DOCUMENT SECTION

▼

6X3 is way too big.  most breeders reccomend a 3 wide X 2 tall X 2 deep.  if you buy a slightly older cb GTP you should be fine with them feeding and they will be a bit more hardy after 1 year of age.  i keep mine in a 2x2x2 PVC cage heated with a proproducts heat pannel and mist 1 to 2 times a week.  i got her as a hatchling and she is 3 years old now.  a super tall cage is hard to heat and the animal will only use a small portion of it.

when i first got her:







one from a few months ago.  she has change significatly sence then.


----------



## whitewolf (Mar 25, 2010)

Lucas339 said:


> 6X3 is way too big.  most breeders reccomend a 3 wide X 2 tall X 2 deep.  if you buy a slightly older cb GTP you should be fine with them feeding and they will be a bit more hardy after 1 year of age.  i keep mine in a 2x2x2 PVC cage heated with a proproducts heat pannel and mist 1 to 2 times a week.  i got her as a hatchling and she is 3 years old now.  a super tall cage is hard to heat and the animal will only use a small portion of it.


I forget who told me to build that tall but I was doing some reading where most said the same thing on enclosure size, so glad I made that statement. I had planed to be building that big just in case but heating that did seem like a problem. Also heard the same out of several people that they don't really use up much as far as space even in the 3' enclosures. The more I read the more comfortable I am getting with the idea of it.

▲

DATA SEGMENT
▼

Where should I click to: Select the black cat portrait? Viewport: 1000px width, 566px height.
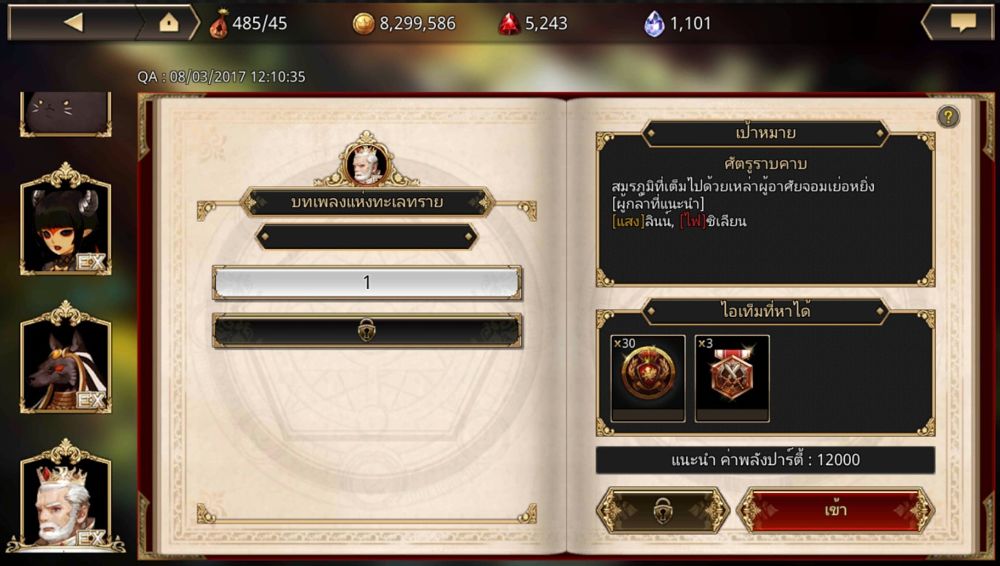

▲

WHAT THIS EXERCISE ASKS
- A) For each statement below, say whether it agrees with the enclosure-size thread. Answer yes or no, and quote the deciding words of the thread exactly.
(i) The first poster keeps the animal in a 2x2x2 PVC cage.
(ii) The first poster mists the cage every day.
(iii) The second poster found that a very tall enclosure would be easy to heat.
- B) Answer these questions from the enclosure-size thread:
(i) What enclosure dimensions do most breeders recommend, according to the first poster?
(ii) How old is the first poster's animal now?
(iii) On what date did whitewolf post?
- C) Duplicate the stretch of the enclosure-size thread from "I forget who" through "idea of it.".

SOLUTIONS TO EACH TASK
- A)
(i) Yes: "i keep mine in a 2x2x2 PVC cage"
(ii) No: "mist 1 to 2 times a week"
(iii) No: "heating that did seem like a problem"

- B)
(i) 3 wide X 2 tall X 2 deep
(ii) 3 years old
(iii) Mar 25, 2010

- C)
I forget who told me to build that tall but I was doing some reading where most said the same thing on enclosure size, so glad I made that statement. I had planed to be building that big just in case but heating that did seem like a problem. Also heard the same out of several people that they don't really use up much as far as space even in the 3' enclosures. The more I read the more comfortable I am getting with the idea of it.